Task to complete —
Carry over every line of the records, starting with the line that contains "Show Document Outline." and going on through the end of the records, requests included. Add 47 to each coordinate in the answers.

Records from a collection —
# # #
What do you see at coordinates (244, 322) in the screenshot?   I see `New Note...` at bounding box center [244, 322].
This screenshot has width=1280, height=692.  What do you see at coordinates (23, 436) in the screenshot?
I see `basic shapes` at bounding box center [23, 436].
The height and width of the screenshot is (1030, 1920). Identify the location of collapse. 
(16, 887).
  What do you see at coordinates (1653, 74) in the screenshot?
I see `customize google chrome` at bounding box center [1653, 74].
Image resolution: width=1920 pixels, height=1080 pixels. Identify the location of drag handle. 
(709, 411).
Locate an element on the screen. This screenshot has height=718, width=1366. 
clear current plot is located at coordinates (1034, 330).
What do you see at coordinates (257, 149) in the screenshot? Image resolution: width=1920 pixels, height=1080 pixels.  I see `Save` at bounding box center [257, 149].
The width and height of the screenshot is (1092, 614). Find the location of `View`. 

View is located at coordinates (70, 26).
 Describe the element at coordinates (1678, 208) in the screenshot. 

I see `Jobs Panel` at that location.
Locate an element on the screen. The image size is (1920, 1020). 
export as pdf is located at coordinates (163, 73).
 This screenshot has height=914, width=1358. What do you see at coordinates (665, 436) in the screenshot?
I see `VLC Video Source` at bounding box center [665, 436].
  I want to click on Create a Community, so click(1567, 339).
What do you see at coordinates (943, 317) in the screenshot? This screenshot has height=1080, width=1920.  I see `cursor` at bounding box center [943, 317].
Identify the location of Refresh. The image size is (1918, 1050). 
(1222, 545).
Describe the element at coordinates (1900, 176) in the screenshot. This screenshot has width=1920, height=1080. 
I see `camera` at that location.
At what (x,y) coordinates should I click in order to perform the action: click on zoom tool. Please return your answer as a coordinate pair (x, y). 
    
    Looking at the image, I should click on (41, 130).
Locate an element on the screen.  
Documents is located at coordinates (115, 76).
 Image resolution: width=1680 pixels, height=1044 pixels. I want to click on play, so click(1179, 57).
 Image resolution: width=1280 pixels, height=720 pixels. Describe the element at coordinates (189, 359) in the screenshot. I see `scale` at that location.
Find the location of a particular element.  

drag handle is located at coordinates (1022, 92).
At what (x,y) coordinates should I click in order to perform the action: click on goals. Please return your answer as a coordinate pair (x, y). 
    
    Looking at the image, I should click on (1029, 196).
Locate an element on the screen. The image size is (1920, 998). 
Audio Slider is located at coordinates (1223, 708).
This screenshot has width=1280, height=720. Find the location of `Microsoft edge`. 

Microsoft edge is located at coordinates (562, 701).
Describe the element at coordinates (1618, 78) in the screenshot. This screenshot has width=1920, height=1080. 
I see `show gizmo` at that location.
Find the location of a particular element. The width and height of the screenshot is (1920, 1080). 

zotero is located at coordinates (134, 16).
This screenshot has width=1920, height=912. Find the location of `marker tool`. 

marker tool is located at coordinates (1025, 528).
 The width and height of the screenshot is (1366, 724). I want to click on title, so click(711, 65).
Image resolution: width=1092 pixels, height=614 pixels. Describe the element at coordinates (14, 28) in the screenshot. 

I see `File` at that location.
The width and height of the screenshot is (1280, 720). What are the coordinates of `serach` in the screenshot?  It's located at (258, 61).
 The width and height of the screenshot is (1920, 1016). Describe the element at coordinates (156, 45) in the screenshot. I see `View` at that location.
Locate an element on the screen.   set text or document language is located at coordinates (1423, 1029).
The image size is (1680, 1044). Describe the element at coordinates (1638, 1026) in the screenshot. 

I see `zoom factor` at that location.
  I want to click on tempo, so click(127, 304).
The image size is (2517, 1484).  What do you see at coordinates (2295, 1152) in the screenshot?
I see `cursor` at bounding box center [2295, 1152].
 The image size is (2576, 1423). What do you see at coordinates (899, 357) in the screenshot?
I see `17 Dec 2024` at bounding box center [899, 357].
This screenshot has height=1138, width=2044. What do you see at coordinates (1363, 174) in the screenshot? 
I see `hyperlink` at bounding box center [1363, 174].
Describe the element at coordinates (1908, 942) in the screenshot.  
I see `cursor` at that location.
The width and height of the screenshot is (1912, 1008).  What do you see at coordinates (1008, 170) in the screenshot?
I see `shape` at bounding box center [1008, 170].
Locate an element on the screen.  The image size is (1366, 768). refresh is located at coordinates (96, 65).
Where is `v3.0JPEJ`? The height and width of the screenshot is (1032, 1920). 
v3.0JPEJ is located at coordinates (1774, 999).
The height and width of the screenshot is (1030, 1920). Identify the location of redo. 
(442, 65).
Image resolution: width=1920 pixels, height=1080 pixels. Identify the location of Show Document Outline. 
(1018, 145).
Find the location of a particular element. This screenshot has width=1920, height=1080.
# # #
Finished task —
Image resolution: width=1920 pixels, height=1080 pixels. Identify the location of Show Document Outline. 
(1065, 192).
Find the location of a particular element. This screenshot has width=1920, height=1080.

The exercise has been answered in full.